I watched this Swedish vampire film with a sold out crowd in one of Toronto’s largest movie theatres, Bloor Cinema. The film has been building up a huge momentum, winning top prizes from Austin, Texas’ Fantastic Fest and New York’s Tribeca. After being disappointed that it wasn’t playing in TIFF08, I was relieved to see that it was going to be playing in late October in the closest theatre to my house.

The film is very well paced and set to a pensive and pretty, though a bit repetitive, piano score that gave the film an emotional boost that was pretty moving in a couple of different scenes. The two leads were very convincing, nothing spectacular, but better than good. The photography is a standout, if not the standout. A couple of times I felt that a scene reminded me of a Gregory Crewdson photograph; not as sci-fi, but the color and composition.
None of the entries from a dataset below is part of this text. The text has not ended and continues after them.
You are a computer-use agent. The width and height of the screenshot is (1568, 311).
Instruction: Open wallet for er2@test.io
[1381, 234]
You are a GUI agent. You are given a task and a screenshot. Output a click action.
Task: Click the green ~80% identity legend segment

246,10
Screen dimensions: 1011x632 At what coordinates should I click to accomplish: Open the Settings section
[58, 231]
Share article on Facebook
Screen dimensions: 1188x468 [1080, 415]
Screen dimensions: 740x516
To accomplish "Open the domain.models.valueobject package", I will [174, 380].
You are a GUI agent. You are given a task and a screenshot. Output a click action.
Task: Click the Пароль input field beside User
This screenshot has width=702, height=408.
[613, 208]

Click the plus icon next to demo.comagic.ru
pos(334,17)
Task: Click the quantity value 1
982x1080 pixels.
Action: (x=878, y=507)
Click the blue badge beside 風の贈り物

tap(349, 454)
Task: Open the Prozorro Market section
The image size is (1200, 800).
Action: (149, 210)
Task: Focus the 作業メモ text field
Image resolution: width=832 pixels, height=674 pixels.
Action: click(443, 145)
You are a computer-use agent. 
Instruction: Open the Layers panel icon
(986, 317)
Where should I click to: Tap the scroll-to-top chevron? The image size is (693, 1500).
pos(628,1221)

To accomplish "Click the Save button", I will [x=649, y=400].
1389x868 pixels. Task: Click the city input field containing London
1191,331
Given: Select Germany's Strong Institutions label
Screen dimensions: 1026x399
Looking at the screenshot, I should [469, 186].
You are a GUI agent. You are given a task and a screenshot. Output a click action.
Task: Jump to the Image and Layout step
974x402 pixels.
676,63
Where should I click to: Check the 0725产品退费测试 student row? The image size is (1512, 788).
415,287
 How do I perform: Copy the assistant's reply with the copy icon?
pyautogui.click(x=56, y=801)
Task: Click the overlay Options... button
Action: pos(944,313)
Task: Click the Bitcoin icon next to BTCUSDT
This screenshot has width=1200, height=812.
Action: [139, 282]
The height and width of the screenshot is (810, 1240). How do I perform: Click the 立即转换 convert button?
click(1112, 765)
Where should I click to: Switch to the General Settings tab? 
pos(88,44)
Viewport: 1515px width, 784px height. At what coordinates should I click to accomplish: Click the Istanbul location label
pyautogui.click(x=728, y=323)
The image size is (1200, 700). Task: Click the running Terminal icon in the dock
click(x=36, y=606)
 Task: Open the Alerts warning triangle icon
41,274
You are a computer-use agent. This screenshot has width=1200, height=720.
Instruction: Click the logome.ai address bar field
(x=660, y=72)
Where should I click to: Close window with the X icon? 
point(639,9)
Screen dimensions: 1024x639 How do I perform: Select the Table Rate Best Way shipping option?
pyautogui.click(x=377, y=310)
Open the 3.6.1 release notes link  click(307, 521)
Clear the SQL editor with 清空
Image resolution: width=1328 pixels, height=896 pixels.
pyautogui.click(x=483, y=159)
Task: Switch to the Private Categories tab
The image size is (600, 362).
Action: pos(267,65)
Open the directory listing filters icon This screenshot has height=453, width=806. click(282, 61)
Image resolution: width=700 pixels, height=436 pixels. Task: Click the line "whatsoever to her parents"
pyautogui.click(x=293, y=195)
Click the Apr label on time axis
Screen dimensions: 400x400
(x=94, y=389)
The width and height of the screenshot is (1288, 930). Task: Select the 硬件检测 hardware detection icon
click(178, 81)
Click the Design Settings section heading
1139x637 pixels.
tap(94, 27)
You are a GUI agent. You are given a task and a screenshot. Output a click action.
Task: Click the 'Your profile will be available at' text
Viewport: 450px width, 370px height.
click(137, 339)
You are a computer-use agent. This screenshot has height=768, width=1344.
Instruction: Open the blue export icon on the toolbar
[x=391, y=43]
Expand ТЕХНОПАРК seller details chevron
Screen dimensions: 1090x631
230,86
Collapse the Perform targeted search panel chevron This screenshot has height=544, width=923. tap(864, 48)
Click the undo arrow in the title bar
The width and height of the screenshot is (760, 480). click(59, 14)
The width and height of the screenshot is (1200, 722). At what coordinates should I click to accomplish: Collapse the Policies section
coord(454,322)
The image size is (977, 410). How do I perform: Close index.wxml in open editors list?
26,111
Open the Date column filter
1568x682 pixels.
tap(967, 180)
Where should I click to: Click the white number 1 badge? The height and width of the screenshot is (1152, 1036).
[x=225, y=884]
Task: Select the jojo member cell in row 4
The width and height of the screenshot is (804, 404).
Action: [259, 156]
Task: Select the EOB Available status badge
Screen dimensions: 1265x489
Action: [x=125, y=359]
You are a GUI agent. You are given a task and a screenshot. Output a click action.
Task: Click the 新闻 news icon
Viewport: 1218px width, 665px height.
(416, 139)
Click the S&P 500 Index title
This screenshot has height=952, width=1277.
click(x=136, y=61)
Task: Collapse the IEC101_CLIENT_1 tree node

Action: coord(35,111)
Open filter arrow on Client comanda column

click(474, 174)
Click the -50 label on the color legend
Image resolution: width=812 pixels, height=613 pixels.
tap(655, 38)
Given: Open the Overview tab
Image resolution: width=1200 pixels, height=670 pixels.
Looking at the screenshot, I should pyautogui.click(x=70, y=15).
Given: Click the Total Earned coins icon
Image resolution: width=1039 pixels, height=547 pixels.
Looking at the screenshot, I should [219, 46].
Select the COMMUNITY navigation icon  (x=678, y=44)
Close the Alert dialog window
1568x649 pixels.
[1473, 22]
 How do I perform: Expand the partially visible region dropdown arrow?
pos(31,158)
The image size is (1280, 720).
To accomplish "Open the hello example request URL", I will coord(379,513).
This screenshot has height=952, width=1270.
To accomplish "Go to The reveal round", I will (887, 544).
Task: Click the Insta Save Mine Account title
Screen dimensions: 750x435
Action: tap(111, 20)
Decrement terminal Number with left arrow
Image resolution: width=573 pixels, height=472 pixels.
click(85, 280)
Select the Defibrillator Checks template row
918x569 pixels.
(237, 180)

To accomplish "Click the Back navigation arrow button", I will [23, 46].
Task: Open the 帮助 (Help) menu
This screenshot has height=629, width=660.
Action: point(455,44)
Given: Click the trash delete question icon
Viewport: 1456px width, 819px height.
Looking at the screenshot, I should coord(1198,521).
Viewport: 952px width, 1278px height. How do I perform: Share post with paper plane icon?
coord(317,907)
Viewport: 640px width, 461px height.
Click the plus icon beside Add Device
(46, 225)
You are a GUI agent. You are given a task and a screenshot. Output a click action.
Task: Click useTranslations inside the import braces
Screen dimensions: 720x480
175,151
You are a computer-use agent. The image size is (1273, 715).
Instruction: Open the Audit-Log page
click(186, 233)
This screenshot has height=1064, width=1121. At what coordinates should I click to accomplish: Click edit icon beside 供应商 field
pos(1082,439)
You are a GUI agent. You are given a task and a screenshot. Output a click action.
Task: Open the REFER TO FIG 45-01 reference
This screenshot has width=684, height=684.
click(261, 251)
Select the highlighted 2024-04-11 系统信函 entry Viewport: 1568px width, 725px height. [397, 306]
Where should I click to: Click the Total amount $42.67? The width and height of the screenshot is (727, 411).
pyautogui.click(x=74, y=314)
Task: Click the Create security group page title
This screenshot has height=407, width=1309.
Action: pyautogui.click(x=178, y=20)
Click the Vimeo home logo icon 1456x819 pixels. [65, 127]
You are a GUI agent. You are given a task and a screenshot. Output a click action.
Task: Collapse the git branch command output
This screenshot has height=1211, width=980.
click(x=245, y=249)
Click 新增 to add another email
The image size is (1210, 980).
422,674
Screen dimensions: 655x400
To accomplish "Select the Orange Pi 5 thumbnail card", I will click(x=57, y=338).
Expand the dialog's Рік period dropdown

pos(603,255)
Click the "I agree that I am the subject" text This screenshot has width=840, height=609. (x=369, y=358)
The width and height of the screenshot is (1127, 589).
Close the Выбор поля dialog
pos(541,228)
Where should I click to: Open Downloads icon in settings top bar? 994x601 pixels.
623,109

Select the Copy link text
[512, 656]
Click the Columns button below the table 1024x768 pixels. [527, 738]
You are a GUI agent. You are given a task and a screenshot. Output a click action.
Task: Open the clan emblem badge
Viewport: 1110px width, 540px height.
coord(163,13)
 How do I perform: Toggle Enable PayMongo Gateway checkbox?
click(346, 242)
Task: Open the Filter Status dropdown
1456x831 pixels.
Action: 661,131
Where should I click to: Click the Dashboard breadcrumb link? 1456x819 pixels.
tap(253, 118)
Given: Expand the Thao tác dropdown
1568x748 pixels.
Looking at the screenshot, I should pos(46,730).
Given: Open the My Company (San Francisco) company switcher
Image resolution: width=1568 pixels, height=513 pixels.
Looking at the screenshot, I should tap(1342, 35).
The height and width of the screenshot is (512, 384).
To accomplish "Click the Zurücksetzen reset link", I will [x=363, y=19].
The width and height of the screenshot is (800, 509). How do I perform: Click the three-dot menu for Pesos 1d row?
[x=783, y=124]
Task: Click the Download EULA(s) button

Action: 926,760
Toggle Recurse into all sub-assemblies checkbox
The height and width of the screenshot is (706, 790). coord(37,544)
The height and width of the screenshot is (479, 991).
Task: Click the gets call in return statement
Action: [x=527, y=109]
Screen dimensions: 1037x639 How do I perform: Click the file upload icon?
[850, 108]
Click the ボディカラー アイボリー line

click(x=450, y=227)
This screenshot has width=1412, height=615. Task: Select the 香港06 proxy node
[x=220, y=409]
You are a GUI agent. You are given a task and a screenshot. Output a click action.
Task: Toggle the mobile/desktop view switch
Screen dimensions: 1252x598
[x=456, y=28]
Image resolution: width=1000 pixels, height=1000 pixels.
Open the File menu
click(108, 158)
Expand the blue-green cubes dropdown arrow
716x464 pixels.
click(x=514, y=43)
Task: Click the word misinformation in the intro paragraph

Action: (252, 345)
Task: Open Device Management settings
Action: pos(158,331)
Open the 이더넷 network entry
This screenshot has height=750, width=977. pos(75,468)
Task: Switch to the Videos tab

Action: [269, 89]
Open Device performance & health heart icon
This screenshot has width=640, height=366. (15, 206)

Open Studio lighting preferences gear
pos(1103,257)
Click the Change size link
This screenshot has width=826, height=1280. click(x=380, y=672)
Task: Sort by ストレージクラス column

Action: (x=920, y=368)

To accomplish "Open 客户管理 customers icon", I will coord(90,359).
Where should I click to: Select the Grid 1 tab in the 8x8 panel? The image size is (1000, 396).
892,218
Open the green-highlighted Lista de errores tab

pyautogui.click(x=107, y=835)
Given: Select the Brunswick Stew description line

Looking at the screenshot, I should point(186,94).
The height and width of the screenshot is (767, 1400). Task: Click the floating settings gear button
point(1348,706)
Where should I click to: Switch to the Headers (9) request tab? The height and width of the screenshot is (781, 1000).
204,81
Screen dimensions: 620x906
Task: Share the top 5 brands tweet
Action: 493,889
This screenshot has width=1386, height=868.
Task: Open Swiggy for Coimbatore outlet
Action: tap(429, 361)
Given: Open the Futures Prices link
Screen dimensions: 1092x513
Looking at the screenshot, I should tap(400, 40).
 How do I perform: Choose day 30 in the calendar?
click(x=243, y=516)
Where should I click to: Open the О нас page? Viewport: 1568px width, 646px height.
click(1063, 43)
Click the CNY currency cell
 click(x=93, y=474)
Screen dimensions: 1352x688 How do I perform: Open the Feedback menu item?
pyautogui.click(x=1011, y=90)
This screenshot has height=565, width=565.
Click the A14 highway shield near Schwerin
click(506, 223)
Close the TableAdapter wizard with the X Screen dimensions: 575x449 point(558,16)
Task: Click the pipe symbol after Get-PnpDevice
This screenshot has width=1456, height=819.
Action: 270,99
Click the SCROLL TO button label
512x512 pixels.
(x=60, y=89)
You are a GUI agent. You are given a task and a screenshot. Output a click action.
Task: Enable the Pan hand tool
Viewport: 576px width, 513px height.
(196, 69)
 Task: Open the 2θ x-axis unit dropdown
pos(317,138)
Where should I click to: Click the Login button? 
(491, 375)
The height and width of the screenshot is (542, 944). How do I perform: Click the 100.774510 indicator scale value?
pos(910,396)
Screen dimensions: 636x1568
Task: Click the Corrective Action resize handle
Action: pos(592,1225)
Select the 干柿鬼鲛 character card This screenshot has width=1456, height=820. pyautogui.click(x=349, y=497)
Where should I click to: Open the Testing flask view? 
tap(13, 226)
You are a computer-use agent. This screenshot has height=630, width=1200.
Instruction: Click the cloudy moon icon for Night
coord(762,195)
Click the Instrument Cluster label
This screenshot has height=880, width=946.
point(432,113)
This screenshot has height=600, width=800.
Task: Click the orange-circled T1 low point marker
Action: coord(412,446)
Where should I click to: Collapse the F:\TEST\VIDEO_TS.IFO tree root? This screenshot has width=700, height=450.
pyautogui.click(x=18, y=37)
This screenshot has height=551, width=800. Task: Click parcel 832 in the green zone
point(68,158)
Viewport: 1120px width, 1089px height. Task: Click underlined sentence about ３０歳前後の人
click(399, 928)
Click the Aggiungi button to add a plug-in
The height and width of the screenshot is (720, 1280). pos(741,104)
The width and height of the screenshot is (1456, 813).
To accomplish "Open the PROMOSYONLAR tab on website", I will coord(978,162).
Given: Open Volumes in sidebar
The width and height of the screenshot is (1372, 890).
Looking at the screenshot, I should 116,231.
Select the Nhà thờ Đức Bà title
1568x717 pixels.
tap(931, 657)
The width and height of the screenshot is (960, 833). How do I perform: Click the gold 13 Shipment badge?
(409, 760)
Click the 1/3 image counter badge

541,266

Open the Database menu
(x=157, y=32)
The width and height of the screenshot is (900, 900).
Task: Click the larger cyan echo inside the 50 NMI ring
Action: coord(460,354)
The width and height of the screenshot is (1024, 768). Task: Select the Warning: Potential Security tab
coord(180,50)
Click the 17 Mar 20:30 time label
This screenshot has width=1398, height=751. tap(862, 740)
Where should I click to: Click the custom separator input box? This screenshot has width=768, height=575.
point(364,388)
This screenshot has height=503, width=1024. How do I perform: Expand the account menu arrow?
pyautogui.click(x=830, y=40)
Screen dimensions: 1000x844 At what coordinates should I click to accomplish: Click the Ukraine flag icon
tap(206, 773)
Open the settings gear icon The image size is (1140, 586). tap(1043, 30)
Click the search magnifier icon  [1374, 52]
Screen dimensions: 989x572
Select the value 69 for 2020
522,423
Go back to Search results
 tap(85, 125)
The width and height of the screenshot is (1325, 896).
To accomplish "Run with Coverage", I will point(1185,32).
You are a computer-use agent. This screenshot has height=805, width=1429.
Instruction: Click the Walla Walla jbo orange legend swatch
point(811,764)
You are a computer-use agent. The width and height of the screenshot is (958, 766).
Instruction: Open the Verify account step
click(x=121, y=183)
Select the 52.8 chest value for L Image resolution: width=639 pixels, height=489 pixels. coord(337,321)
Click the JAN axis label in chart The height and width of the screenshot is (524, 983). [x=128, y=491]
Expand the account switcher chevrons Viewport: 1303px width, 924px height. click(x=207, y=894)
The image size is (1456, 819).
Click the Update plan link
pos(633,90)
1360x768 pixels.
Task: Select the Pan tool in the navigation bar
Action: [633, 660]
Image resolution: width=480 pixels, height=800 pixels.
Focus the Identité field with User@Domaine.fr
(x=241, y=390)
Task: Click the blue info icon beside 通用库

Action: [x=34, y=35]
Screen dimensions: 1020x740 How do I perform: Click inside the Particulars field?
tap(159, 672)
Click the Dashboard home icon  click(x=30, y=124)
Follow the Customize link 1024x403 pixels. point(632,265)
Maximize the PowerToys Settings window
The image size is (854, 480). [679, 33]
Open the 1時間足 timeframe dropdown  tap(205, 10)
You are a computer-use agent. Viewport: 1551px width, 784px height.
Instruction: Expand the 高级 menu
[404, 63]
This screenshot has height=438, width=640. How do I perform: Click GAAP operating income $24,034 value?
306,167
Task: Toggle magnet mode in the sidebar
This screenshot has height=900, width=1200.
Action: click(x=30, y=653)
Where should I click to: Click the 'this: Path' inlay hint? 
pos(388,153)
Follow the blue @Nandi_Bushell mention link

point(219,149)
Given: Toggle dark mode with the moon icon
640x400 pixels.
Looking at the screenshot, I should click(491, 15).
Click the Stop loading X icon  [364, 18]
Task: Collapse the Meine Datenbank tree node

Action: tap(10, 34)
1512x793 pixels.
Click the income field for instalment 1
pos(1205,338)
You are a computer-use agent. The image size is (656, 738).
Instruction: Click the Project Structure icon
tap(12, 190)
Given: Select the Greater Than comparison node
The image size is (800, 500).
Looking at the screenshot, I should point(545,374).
The film’s stance on vampires is pretty straightforward. No big reveals or surprises, everything is handled in a very humble, passive way. All of the standard vampire traits are present though: no sunlight, must be invited into a house, flying, blood drinking, etc. The female adoescent vampire asks her to-be boyfriend if he will still like her even if she were not a girl. His reply was a nonchalant “yes I suppose.” In this way, I felt that there was a gay tint to the film. For the boy, the only other option at this point, if this girl were to be something other than a girl, is for her to be a boy, and he doesn’t even care. Later on, when he still doesn’t know that she is a vampire, she crawls into bed with him, naked, and tells him that she is not a girl when he asks if the two of them can “go steady.” He responds that he would still like to go steady with her, even though, again, the only thing that she could be other than a girl is a boy.

The film feels a little bit long, but I was enjoying its length and wanted it to go on for longer. I found that I really enjoyed the two leads, and was reminded of childhood friends and crushes that I had when I was around 10-12 years old.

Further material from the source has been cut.